Re: Probability of picking a positive rational number at random

On 2008-03-16, Ross A. Finlayson <raf@xxxxxxxxxxxxxxx> wrote:
By "random" well-ordering I meant "any."

Then your assertion is false. There exist well-orderings that
generate a distribution over N which is not uniform. Of the rest,
none assign a probability to all singleton subsets of N.


I'm surprised that you describe the putative uniform distribution
over reals "perfectly well defined."

Uniform over reals in [0,1] obviously, since you talked about
generating binary digits in the fractional representation via a
Bernoulli process. Such a definition is present in many textbooks.
If that is not what you meant, say so.


About the well-ordered reals (not arguing that they're naturally
well- ordered, although it's been so stated) that correspond to
finite ordinals being a non-measurable set

I never claimed that they were.
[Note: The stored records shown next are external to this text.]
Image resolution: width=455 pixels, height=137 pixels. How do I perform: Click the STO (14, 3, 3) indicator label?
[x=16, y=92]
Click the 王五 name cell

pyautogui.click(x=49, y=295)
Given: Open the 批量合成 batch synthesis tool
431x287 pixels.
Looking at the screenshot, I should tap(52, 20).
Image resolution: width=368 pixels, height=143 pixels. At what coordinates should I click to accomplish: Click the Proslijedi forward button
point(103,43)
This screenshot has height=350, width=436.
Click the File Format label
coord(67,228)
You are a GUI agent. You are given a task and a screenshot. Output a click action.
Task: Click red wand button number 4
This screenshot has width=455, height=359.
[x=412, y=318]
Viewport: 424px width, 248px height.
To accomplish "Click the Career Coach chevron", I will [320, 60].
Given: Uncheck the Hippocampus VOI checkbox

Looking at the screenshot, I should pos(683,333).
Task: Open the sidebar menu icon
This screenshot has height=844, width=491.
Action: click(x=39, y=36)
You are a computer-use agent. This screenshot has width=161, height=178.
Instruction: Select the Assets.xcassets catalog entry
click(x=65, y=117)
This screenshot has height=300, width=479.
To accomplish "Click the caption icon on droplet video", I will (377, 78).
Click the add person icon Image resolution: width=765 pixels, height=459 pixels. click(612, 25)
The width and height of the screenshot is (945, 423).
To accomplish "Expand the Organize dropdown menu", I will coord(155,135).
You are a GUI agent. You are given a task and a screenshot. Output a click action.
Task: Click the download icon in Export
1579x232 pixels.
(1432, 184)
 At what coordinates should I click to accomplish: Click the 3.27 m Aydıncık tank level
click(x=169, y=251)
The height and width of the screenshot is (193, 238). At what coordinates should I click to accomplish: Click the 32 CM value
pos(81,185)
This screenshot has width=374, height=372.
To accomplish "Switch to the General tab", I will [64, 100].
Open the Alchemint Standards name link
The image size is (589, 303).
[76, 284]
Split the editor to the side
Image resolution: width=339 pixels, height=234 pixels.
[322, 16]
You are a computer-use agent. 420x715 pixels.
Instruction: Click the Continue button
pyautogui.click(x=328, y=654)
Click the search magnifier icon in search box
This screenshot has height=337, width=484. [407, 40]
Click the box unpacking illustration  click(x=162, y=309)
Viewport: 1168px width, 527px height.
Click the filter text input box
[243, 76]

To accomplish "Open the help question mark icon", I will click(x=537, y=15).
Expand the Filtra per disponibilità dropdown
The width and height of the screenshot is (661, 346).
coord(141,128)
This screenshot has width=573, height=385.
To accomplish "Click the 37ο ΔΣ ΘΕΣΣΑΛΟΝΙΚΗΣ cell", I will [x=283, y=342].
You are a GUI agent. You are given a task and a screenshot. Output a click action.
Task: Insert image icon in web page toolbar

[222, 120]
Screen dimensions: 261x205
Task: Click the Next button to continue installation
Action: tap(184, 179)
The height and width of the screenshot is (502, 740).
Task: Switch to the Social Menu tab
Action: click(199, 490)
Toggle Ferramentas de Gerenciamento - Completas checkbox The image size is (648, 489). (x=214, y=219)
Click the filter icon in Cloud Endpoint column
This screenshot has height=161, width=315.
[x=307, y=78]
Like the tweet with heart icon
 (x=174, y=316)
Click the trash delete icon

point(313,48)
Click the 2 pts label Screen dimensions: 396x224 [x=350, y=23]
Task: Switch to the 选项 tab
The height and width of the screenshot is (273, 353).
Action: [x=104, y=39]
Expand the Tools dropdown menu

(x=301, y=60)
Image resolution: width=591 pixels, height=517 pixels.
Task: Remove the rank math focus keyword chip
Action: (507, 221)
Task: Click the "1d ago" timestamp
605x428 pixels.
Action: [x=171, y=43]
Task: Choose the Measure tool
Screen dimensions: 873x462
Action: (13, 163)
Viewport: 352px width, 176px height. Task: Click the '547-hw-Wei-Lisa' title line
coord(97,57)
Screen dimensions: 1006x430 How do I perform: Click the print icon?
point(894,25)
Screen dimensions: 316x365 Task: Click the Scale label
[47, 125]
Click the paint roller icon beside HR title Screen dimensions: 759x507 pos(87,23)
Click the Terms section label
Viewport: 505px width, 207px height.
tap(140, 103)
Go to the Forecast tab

The statement about non-measurable
sets was in relation to your idea of mapping reals to distributions
over n, not directly to finite ordinals. But since you don't reply in
context, you get confused about which relate to what.

In the context of mapping reals directly to natural numbers via
conditional replacement in some well-ordering, the conditional
probability is simply undefined: 0/0.


Well-orderings of the reals are random because some of them map to
nonrecursive ordinals (in ZFC).

You're equivocating on the meaning of "random". The sense you're
using in this sentence has nothing to do with probability.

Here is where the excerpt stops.